In researching the topic, I came across an article in PLOS by Ruggero Gramatica and colleagues. The article describes the results of analyzing a very large text dataset of medical literature to reveal mechanisms of action (MOA) of certain drugs that would not otherwise be apparent to a human reader because of the vast scale of the texts in question. MOA is a term in pharmacology “that refers to the specific biochemical interaction through which a drug substance produces its pharmacological effect. A mechanism of action usually includes mention of the specific molecular targets to which the drug binds, such as an enzyme or receptor.” Understanding the MOA provides insight into the molecular interactions of the drug and the physiological paths it travels to its target. In this instance, revealing otherwise hidden mechanisms of action can not only lead to a more precise mapping of the drug’s reception but also provides evidence for other applications of the medicine that were not previously known—a remedy or cure not envisioned in the drug’s development. New uses of a medicine are discovered not through clinical trials but by mining medical literature.
This computational approach can be characterized as an inference engine, developed by Gramatica and others, that is literature-based research structured by the distributional hypothesis of linguistic theory. The analysis produced by this research relates the statistical properties of word association to the intrinsic meaning of a concept and network theory: a collection of versatile mathematical tools for representing interrelated concepts and analyzing their connections structure.
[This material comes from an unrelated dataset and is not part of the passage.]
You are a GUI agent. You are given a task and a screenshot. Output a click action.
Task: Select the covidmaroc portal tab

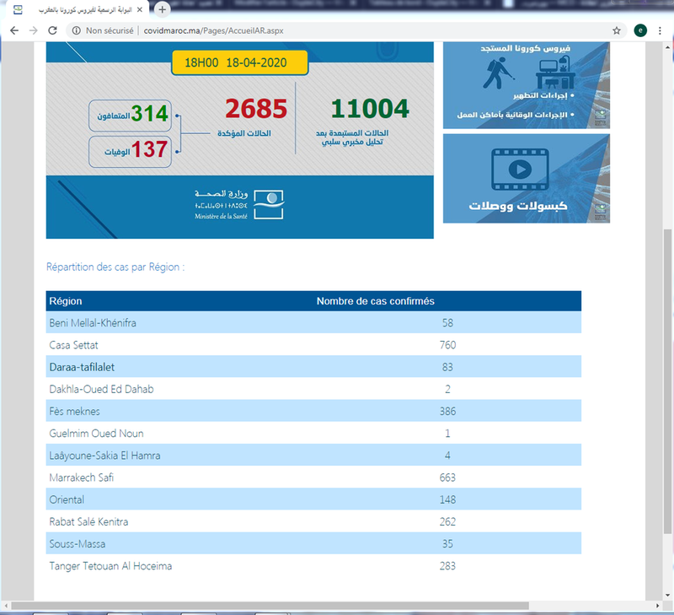pyautogui.click(x=80, y=9)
As described in the journal article, the main objective of this approach “is to provide a methodology for creating network knowledge representations, capturing the essential entities occurring in a variety of publications and connecting them into a graph whenever they co-occur in a given sentence.” This approach to date has been used almost exclusively in the sciences, particularly medicine, but because it is text based, can search and analyze, and can create visualizations for literally millions of articles, the technology is extensible to any text-based corpus. The authors note that this is in part a method “to rank the relevance of the inferences, introducing a measure based on a stochastic process (random walk) defined on the graph: this measure takes into account all paths connecting two concepts and uses the abundance and redundancy of these paths, together with their weights, as a measure of the strength of the overall relation between the concepts.”
This allows for a “correlation between distributional similarity and meaning similarity, which allows exploiting the former in order to derive the latter,” write the authors. “This hypothesis suggests the assumption that concepts occurring in the same unit of text are in some way semantically related…hopping through this knowledge network and drawing a path between any two non-adjacent concepts can be interpreted as suggesting a possible ‘sentence’ that has never actually been uttered but that can implicitly carry a new and correct idea.”
In the previous blogs, discovery by inference and the freer associations of terms and concepts it represents was contrasted with the traditional propensity in libraries to more starkly demarcate information by category and theme. We might consider exploring the utility of this new approach through a prototype that builds a text corpus that would include course syllabi and related pedagogical materials, the library catalog, articles written by local faculty, and other instances of academic expression to see what can be inferred in the way of influence: to trace an intellectual mechanism of action based on the “new sentences” of semantically associated words in order to compile a matrix of weighted strengths by which new conceptual relationships can be inferred—new sentences that were never written but nonetheless contain accurate correlations of ideas.
Imagined in another way, it would be as if a student, entering a stone and mortar library, could ask questions and construct inquiries that would cause the stone arches and walls to assemble into a new edifice that reorganized the information needed in response to the inquiry. All the original parts are kept, but redesigned to make manifest knowledge that was concealed by the architecture of the original (in the example above, the format and scope of hundreds of thousands of articles). While this is a fantasy in the three-dimensional world, it is essentially a characteristic of the digital environment, and one that starkly differentiates analog and virtual.
It reminds me of the introduction to Newton’s Principia, where he draws the inherited distinction between geometry and mechanics: “mechanics is so distinguished from geometry, that what is perfectly accurate is called geometry; what is less so is called mechanical.” Newton argues that the distinction is counterproductive, and that “geometry is founded in mechanical practice, and is nothing but that part of universal mechanics which accurately proposes and demonstrates the art of measuring.” The methodology of the Principia brought the two separate ways of seeing together (the marrying of mathematics and what was then called natural philosophy), animating the once immovable, Platonic type of geometrical, ideal phenomena. We can never see the world, or ourselves, the same way again.
 Isaac Newton, The Principia (Philosophiæ Naturalis Principia Mathematica), trans. Andrew Motte, Prometheus Books, 1995.